Thank you for sharing the links to your essay, so that those of us who are interested can have some idea of your thinking. (Incidentally, to me at least, your thoughts about failure and perseverance sound dangerously like wisdom.)
May you “manifest” well for your old and new community.
I remember Tom well, from my years as the editor of the Times-Standard back in the 1980s. I have always known him to be a fellow of high character and laudable aspirations. I think his return to the Journal is a welcome development for all concerned. I look forward to seeing the impact of his contributions to this fine publication. To Hank, I say, job well done; enjoy your new gig.
I too welcome the change.
Europeans, Asians and South Americans have been rioting against the fallout from their New Gilded Age while the occasional mild dissent in our community’s newspapers passes for moral acuity.

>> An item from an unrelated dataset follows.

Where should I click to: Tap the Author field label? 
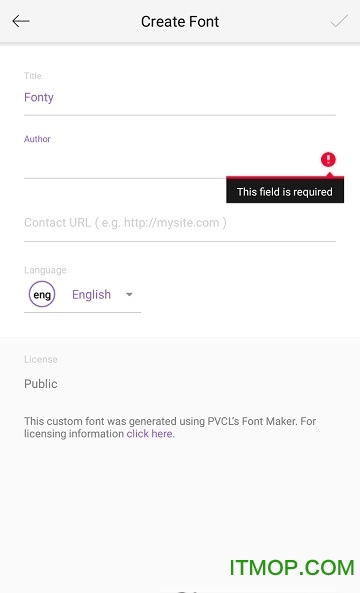coord(37,139)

Keeping it positive, snappy and entertaining outweighs old-school fact-finding journalism.
To its credit, the NCJ recently broke the 35-year censorship about how the local development community, with very few exceptions, outspends opponents. In 2010, they won it all, as they have done for decades, a familiar story in communities around the globe that have also subsidized lucrative subdivisions out of reach of local incomes and far beyond infrastructure capacity. Our communities are now paying a deadly price, yet, the developers demand more.
No reporter has yet noticed their dominance at every Planning Commission meeting, General Plan Update hearings, workshops, Elements, even community service district meetings will have Arkley’s lobbyist Kay Backer, her arm raised high in perpetual protest for more lots.

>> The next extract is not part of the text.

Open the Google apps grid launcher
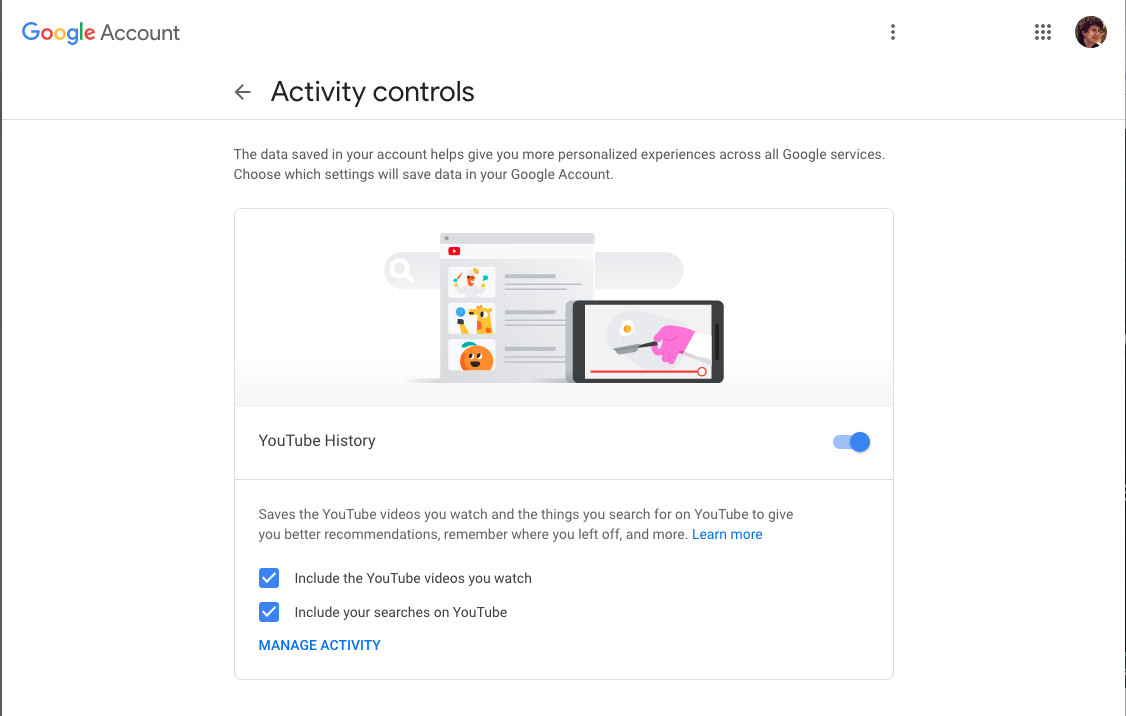Viewport: 1126px width, 716px height. (x=1043, y=32)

John Osborn’s recent NCJ investigative report titled “Interested parties” cries for follow-up (and outrage), this time, BEFORE the next election!!

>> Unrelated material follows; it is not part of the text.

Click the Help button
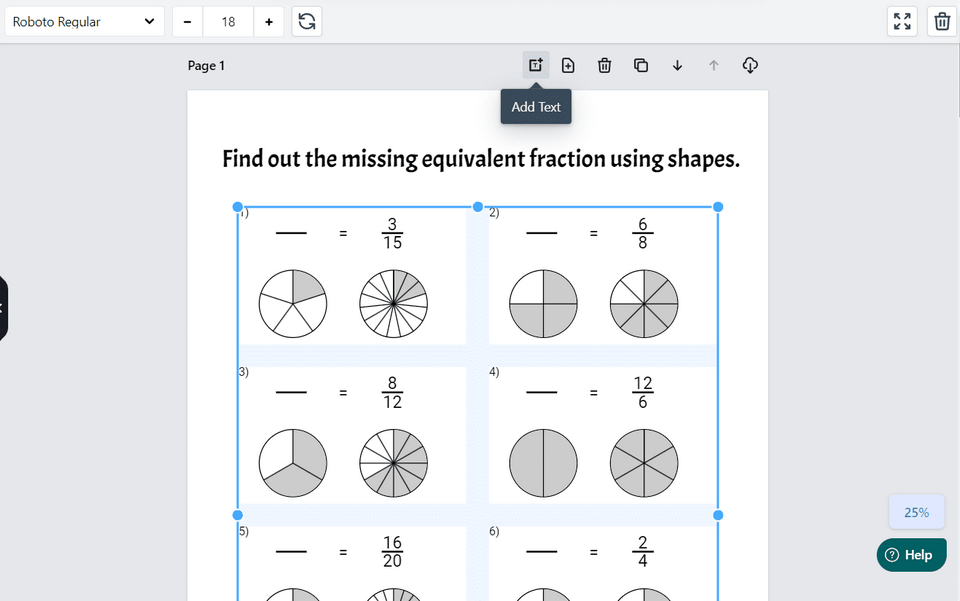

See you at Eureka’s Warfinger bldg. Monday, Jan. 31, 5:30 to 7:30?
“… I co-founded the Journal in December 1990, but produced just six issues before selling the paper to Judy and her partners in the summer of 1990…Everything I have told you thus far is accurate…” Holy time travel!
Welcome back Tom, but I hope the sloppy editing of this piece (there are other typos) is not a precursor of things to come at the Journal.
Perseverance! May the North Coast Journal (The Journal) continue and evolve as a hybrid media. I’ve long been a fan of Judy’s and I had the joy of working there back in the early years when it was a monthly magazine. Now I enjoy keeping up online. I live on a hill overlooking Coos Bay and work for the newspaper called The World. Lucky you, Tom back to the Redwoods and Humboldt County.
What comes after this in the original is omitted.